• [Brief] The answer must consist of every line in the data that contains "green".

• [Stored records]
○ ○ ○ ○

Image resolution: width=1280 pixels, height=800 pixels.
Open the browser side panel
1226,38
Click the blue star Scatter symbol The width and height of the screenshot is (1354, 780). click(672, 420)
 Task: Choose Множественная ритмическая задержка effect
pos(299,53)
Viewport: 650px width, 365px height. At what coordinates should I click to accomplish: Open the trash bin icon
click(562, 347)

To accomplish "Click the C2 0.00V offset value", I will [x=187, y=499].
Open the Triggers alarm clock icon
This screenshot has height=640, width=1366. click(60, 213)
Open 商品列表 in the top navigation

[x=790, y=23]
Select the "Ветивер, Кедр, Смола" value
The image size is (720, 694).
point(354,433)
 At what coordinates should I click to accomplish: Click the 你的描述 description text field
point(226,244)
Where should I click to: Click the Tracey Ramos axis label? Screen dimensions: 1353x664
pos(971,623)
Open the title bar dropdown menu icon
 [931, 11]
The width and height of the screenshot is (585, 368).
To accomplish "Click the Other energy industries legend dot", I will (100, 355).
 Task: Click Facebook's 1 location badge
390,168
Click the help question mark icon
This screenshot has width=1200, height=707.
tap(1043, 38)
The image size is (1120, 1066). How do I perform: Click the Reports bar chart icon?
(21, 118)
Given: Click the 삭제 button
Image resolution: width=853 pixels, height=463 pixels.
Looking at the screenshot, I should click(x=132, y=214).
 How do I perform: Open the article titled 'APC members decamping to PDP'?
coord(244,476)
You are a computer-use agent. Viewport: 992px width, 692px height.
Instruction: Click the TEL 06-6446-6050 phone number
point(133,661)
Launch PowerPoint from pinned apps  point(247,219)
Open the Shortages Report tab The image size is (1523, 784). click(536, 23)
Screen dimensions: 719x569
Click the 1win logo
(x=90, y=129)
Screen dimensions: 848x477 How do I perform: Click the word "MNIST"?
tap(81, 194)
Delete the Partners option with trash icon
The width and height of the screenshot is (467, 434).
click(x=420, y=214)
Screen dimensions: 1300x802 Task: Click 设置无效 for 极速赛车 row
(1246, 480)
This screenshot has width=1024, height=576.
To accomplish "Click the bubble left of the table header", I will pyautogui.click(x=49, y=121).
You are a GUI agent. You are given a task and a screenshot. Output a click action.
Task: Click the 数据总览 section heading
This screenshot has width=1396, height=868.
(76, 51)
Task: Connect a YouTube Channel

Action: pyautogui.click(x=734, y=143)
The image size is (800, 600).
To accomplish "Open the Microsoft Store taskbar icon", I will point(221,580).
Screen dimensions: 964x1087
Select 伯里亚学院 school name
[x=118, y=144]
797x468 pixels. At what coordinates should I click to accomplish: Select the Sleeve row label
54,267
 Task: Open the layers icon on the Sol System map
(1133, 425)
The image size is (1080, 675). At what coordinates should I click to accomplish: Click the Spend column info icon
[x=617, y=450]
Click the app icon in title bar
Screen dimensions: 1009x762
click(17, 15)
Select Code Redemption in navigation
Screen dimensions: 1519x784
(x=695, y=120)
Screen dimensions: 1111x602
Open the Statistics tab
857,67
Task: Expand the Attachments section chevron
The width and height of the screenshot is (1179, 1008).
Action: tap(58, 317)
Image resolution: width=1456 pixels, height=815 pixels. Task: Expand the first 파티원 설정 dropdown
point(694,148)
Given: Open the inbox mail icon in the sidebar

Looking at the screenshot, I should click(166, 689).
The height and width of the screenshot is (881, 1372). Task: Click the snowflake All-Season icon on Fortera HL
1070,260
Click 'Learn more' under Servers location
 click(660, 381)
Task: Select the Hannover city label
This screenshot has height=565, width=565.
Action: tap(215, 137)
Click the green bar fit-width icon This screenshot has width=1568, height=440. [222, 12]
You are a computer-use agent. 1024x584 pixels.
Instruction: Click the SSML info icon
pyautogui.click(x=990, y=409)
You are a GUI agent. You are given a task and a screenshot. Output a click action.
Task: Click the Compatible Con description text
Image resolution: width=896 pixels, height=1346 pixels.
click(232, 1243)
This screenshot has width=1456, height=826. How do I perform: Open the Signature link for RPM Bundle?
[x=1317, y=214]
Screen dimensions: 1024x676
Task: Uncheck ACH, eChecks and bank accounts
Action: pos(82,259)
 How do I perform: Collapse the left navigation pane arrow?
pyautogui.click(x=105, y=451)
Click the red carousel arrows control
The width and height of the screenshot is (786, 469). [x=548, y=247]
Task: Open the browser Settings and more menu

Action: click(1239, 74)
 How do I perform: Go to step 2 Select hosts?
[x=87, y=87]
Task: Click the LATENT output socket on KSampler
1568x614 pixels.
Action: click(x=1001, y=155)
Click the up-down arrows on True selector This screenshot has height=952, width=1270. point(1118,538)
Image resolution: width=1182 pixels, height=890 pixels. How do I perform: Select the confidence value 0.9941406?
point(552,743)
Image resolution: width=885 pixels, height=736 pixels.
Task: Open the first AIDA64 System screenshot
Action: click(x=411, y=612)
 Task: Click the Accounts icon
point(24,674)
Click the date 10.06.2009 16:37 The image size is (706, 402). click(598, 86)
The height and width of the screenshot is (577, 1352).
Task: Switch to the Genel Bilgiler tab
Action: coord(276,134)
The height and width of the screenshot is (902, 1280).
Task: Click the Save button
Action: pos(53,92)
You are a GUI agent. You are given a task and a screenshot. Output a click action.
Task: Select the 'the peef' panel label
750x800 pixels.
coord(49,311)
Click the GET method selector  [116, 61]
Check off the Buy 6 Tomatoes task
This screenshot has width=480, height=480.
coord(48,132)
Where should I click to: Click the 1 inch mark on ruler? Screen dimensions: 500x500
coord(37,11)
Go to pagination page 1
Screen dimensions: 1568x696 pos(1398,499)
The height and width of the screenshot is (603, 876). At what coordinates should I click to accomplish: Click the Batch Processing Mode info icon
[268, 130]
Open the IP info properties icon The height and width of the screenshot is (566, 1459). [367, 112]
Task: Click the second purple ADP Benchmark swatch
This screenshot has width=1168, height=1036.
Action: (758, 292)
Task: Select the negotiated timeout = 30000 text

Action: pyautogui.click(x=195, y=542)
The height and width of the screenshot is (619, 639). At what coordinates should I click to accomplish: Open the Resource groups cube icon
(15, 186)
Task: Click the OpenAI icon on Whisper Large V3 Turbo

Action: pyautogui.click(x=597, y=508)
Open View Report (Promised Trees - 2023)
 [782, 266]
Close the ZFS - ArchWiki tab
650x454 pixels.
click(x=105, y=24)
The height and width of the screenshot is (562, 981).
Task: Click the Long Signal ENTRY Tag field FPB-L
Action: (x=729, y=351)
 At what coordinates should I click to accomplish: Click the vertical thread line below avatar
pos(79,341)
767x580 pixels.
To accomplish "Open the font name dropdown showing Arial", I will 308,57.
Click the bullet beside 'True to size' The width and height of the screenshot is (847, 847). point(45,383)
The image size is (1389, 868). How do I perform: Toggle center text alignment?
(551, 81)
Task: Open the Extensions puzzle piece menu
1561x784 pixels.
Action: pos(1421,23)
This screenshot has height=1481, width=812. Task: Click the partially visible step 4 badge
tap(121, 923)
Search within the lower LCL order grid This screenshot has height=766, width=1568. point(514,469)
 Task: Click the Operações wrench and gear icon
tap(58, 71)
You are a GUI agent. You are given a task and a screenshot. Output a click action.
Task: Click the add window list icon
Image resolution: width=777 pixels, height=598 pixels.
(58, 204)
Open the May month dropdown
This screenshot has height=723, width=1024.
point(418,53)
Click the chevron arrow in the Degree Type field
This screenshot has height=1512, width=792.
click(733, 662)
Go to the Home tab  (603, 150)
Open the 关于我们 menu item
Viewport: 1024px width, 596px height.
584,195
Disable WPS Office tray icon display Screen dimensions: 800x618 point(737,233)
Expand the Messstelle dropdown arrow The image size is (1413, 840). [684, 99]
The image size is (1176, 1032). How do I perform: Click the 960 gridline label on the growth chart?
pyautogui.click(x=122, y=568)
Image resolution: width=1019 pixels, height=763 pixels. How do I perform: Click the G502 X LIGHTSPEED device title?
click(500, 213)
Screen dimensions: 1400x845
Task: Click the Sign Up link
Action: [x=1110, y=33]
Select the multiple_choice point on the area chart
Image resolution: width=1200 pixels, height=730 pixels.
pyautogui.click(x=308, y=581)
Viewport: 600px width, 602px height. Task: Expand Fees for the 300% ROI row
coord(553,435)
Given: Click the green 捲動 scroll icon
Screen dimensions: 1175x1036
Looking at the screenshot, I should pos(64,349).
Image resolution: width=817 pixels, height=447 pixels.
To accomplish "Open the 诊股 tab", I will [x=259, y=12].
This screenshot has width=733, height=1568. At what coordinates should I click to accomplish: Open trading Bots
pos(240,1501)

○ ○ ○ ○

• [Answer to this task]
Click the green bar fit-width icon This screenshot has width=1568, height=440. [222, 12]
Given: Click the green 捲動 scroll icon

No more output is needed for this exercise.